=== Required action ===
Below are records; copy exactly the line containing "Viewport: 706px width, 335px height." and every line after it, through the last.

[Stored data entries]
+ + +

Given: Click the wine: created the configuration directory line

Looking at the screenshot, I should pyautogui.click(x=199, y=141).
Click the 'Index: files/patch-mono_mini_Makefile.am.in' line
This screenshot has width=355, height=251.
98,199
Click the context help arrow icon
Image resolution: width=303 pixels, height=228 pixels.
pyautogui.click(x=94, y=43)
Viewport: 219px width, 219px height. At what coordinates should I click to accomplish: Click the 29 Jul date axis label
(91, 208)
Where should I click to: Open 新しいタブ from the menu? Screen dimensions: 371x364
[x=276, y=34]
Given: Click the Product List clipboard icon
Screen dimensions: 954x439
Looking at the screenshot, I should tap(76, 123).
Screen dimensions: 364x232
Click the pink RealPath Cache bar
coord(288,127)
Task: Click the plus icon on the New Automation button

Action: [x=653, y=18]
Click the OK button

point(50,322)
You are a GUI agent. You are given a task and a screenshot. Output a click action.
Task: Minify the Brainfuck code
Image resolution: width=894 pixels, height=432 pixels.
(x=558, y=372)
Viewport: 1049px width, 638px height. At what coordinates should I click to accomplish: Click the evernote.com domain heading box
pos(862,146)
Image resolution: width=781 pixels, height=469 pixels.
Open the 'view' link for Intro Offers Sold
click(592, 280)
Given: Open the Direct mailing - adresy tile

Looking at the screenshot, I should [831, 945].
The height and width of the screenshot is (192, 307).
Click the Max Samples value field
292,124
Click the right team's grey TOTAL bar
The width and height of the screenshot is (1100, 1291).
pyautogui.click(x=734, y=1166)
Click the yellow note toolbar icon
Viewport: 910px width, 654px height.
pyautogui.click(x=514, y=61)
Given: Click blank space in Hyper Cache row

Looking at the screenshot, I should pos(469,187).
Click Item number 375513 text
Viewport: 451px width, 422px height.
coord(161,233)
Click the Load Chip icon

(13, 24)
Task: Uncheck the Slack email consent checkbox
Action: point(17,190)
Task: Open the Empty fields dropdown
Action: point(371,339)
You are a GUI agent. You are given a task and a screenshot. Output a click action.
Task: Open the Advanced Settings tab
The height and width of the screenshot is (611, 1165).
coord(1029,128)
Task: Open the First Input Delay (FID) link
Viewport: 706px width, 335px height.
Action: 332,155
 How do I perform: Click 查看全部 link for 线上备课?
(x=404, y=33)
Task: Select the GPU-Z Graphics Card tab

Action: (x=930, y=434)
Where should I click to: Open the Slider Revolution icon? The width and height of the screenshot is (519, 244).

+ + +

=== Result of this exercise ===
Viewport: 706px width, 335px height.
Action: 332,155
 How do I perform: Click 查看全部 link for 线上备课?
(x=404, y=33)
Task: Select the GPU-Z Graphics Card tab

Action: (x=930, y=434)
Where should I click to: Open the Slider Revolution icon? The width and height of the screenshot is (519, 244).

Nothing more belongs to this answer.